When we choose an extract to put into our cosmetics it brings with it a story and if we are lucky, that story means something to us. One extract that holds meaning for me is the not-that-sexy and actually quite painful stinging nettle, a plant that I’ve had the pain and pleasure of getting up close and personal with all too often including several times when, as a child, I fell into a pile of them while wearing my swimming costume. Ouch!
The reason for sharing this with you now is that I quite often get customers who think about the herbal extracts they want to use as a bit of an after-thought, an add-on, a bonus or even the ‘fluff and bubbles’ stuff. I understand that mentality and have been prone to viewing the extracts a bit like that myself sometimes but all that changed for me when I recently met three different groups of people who truly know and have deep connections to their country. It made me think about where my bones come from, my country (in the ancestral sense) and that’s when this came up.
I was brought up with my family on my father's country, in a region of England known as the Midlands because… it was in the middle of the country (landlocked). Here in Australia I’d be known as a freshwater person and I’m happy with that, I feel like that’s me and it was around the freshwater that these things used to grow and I used to play.
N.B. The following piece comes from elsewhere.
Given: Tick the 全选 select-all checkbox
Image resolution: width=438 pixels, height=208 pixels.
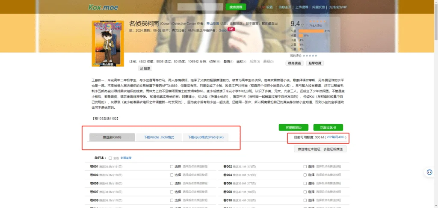Looking at the screenshot, I should pyautogui.click(x=110, y=158).
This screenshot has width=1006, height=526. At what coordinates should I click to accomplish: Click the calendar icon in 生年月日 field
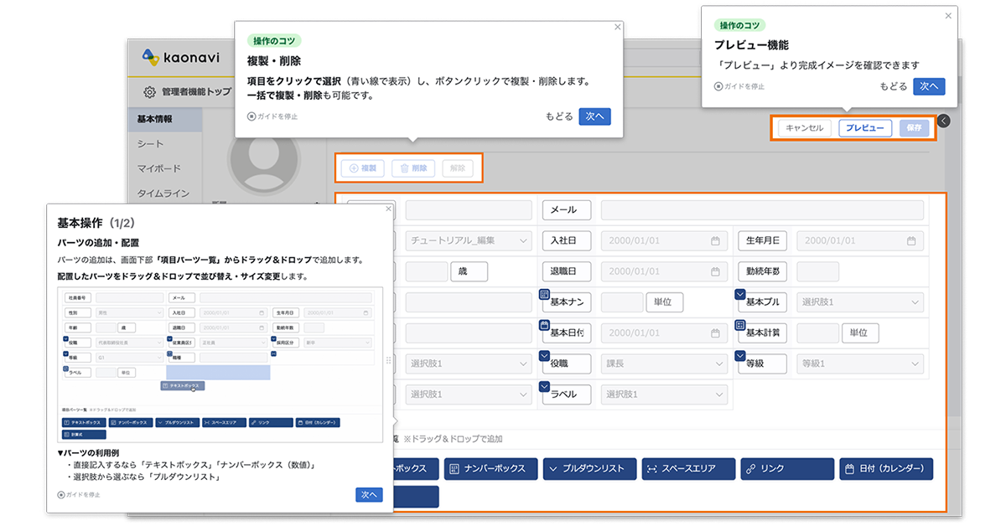(x=911, y=240)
In the cosmetic sense, the stinging nettle, Urtica dioica is something that my mum taught me about. She was my connection to the forest, its plants and its magic. She told me that stinging nettle was a good source of vitamin C but as a child I could never imagine tasting such a painful vegetable, I didn’t realise then that when you cook this the sting goes away! She also told me that this plant used to be used to treat eczema, a condition that I struggled with a lot as a child. Again, I could not imagine this plant in that way and as such, never begged to try it and stuck instead to my steroid cream and thick moisturisers.
Now as a chemist, I look at the plant with different eyes again. I see that this is a good source of chlorophyl, (a green pigment that can be used to colour anything from food to clothing), gallic acid (powerful antioxidant), vitamin A (skin repair) and mineral salts (barrier functioning), including sulfur (prevents skin infection) and magnesium (lowering cortisol which can reduce acne inflammation). In addition to its use in managing skin conditions the herb also has a history of use in hair care as a hair growth stimulant and scalp soother.
If I come back now into my present I am reminded of the white history on these shores. I picked a bunch of these nettles from Fox Hill Hollow, our home out west, and with every snip of the scissors, I thought about how these might have got here. Maybe they came on boats with the first fleet? Maybe they were deposited as stray seeds in the heavy boots of the most brutal of early colonisers? Maybe they were in the feed that the new ‘free men’ brought in to feed their cattle as they dreamed of their new life with all of its possibilities out here on the frontier. However, these seeds got here they took room and are now flourishing on a disturbed piece of woodland on our patch of Cowra-shire in New South Wales. They are as foreign as I am but like me, they have made themselves comfortable and are thriving. Like me, they have a job to do.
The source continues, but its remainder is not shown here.